[BEGIN SOURCE MATERIAL]

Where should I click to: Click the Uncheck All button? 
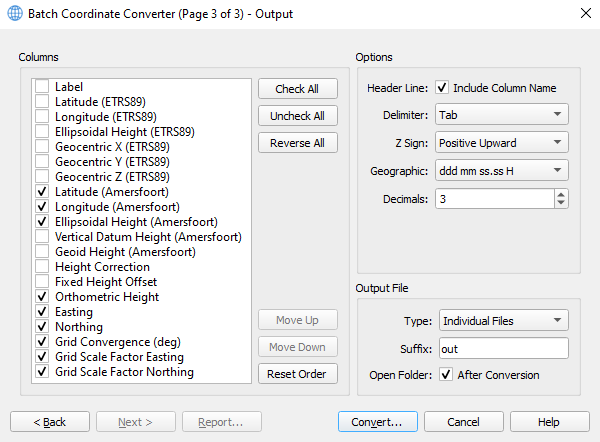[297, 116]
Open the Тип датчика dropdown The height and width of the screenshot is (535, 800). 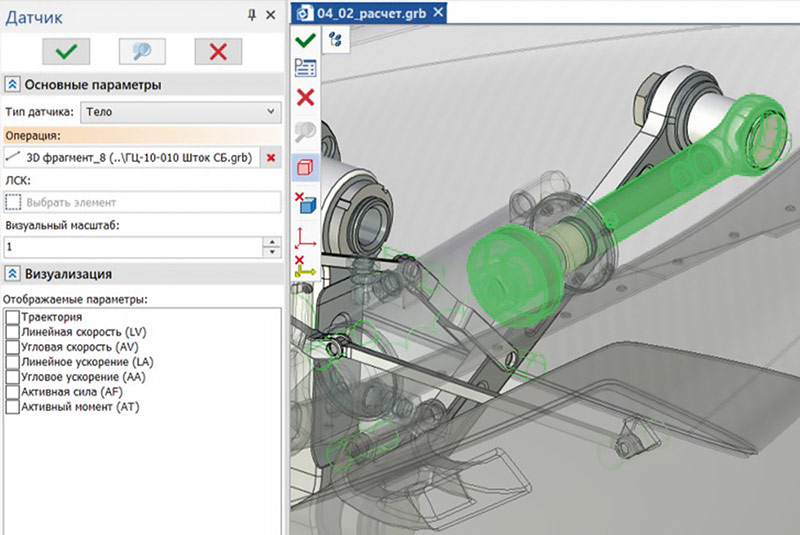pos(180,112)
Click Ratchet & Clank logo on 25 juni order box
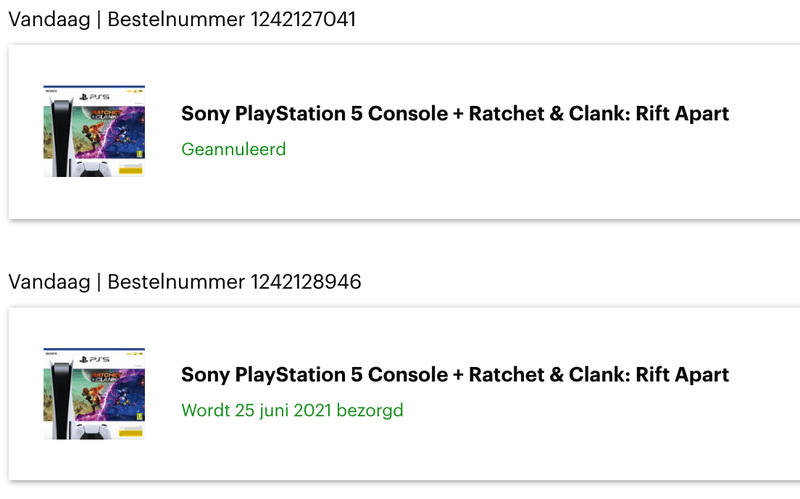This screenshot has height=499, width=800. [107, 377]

[END SOURCE MATERIAL]
[BEGIN SOURCE MATERIAL]

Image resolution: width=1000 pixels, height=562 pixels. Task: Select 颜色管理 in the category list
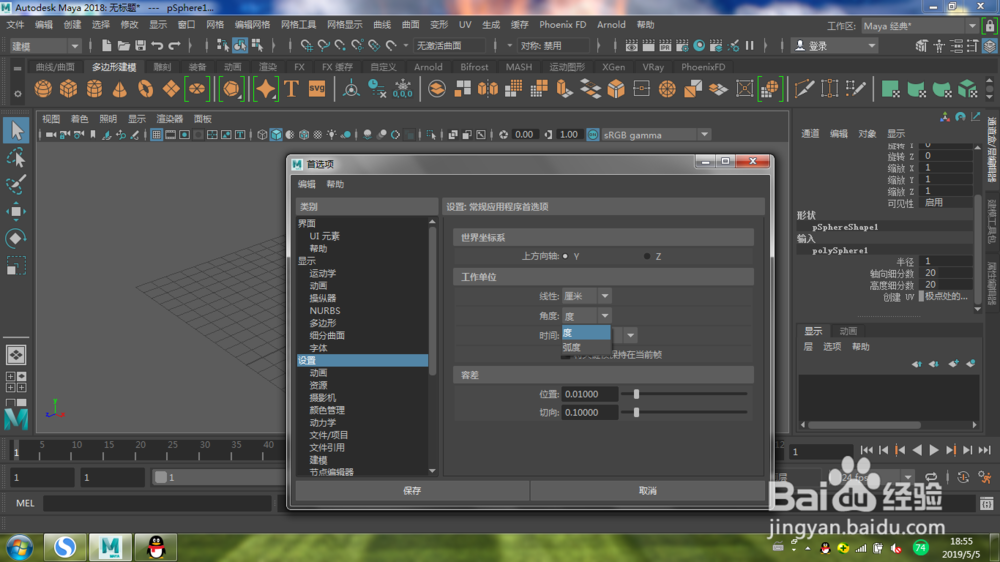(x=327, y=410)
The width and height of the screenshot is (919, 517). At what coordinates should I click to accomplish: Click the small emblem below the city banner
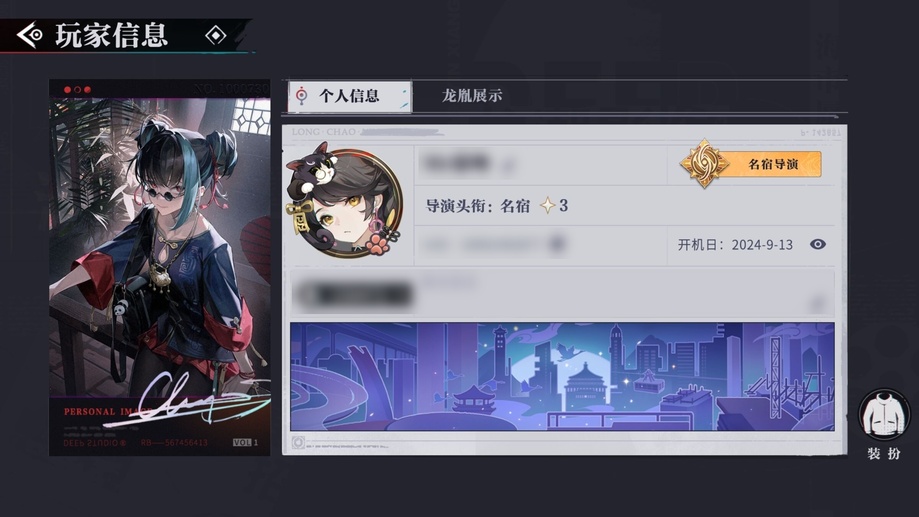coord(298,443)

[END SOURCE MATERIAL]
[BEGIN SOURCE MATERIAL]

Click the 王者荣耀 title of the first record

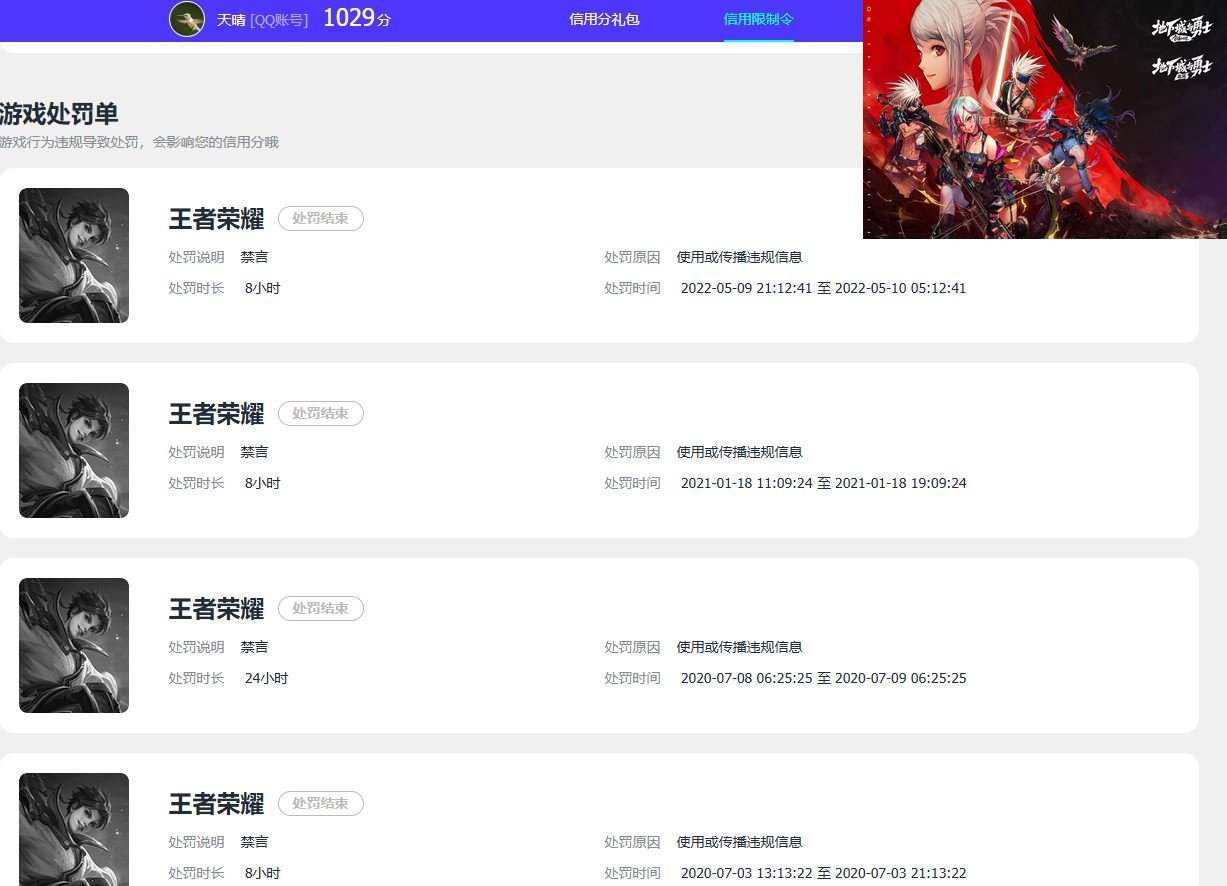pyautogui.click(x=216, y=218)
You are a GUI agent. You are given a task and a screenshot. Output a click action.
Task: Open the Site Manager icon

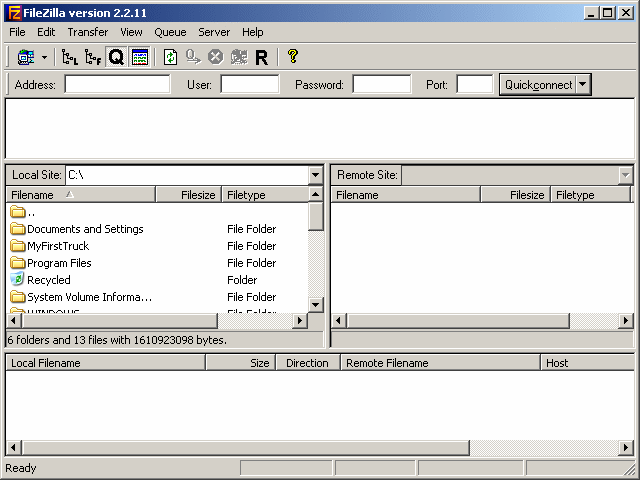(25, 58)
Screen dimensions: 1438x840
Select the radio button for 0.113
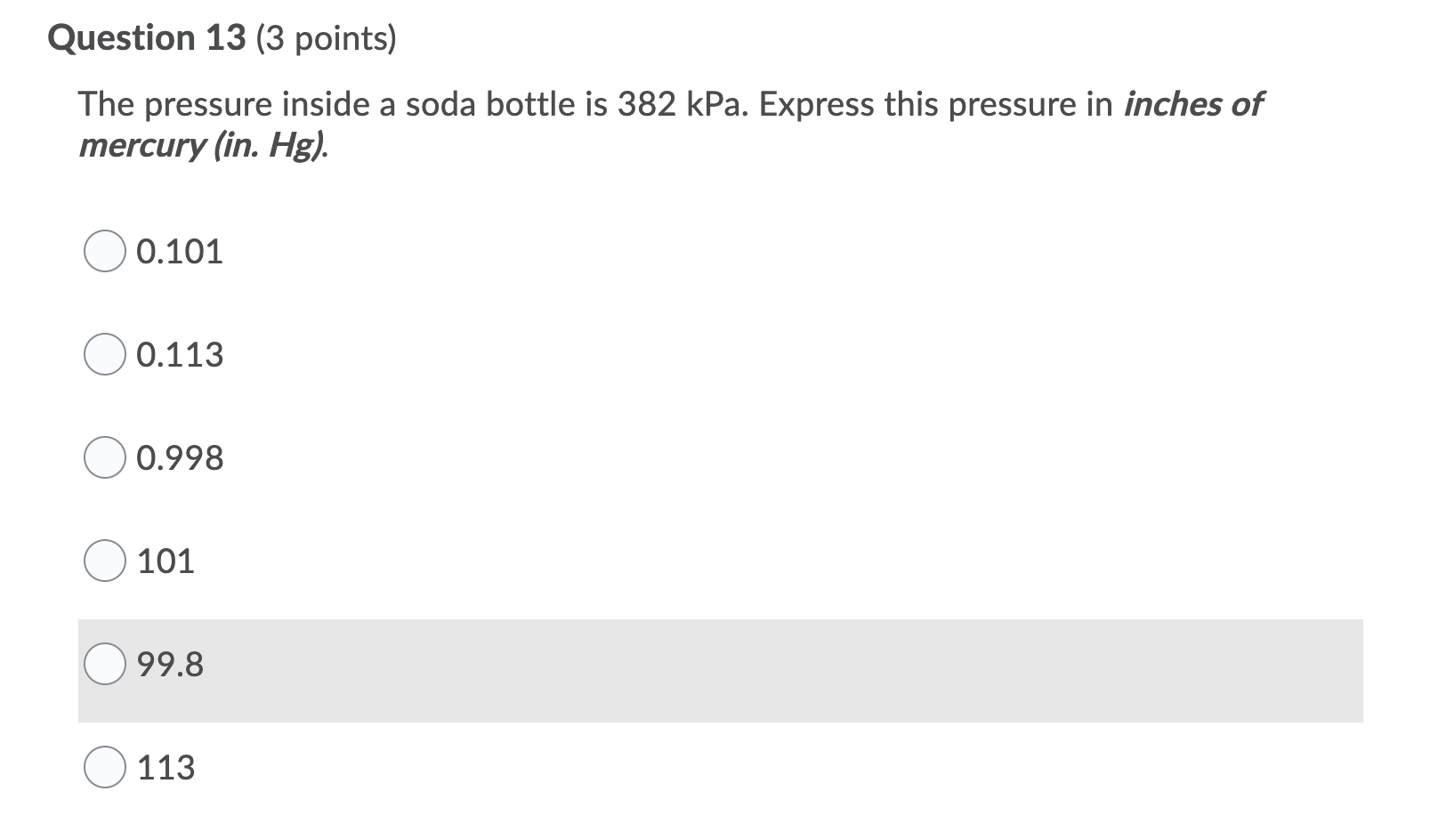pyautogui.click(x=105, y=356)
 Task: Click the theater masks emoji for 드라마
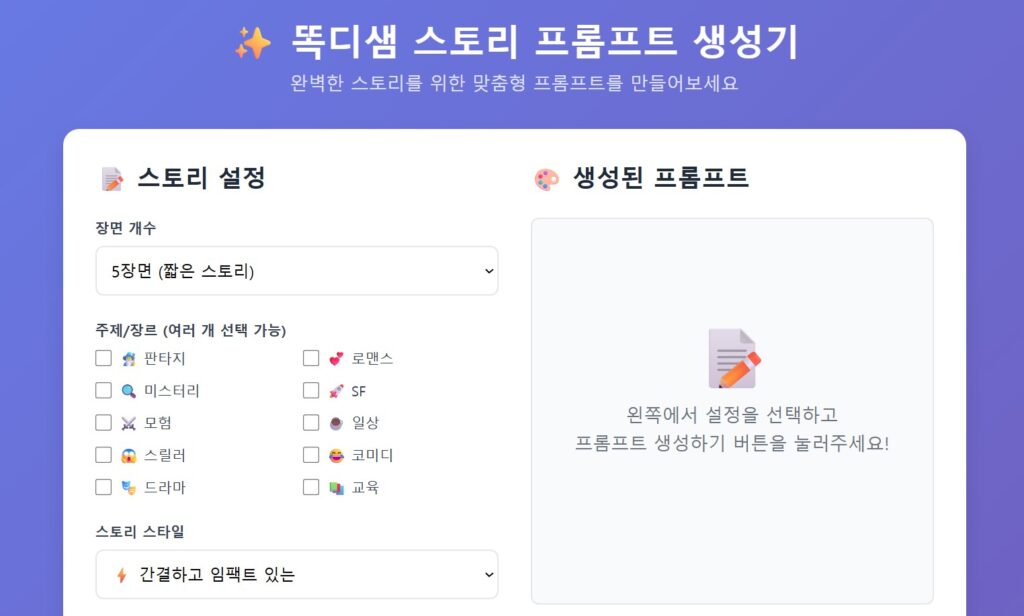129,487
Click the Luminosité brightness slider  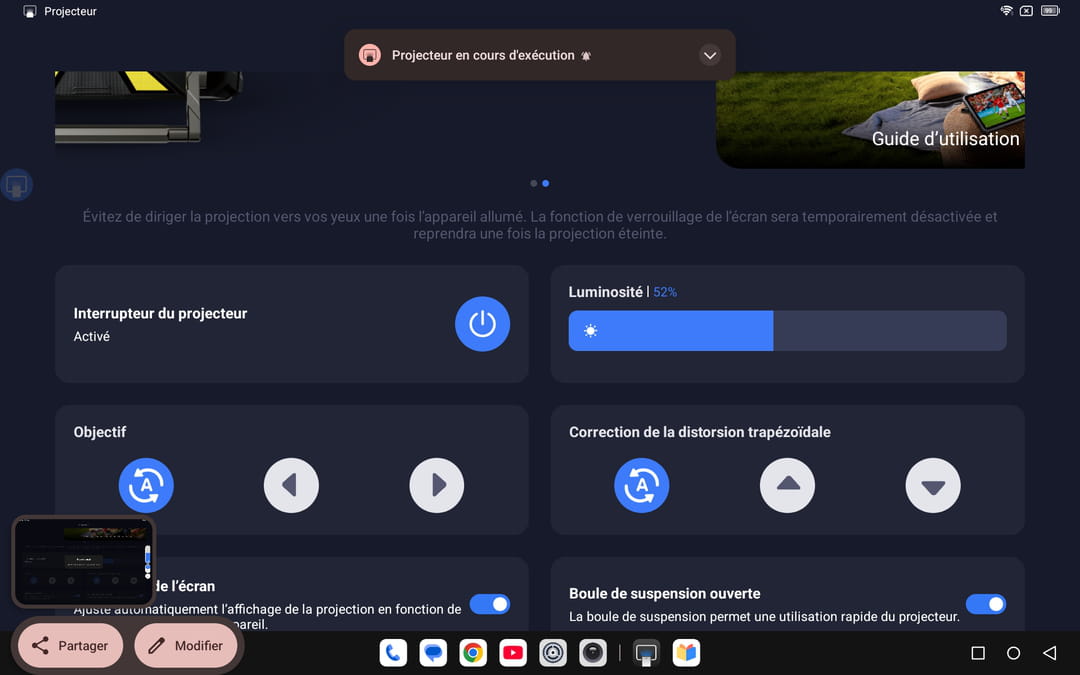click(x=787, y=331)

[END SOURCE MATERIAL]

EXERCISE DIRECTIONS: Please gather every row above that contains the word "should" and copy each of those rows in full. Case counts.

WORKED SOLUTION:
Where should I click to: Click the Uncheck All button? 
The width and height of the screenshot is (919, 517). At what coordinates should I click to accomplish: Click the small emblem below the city banner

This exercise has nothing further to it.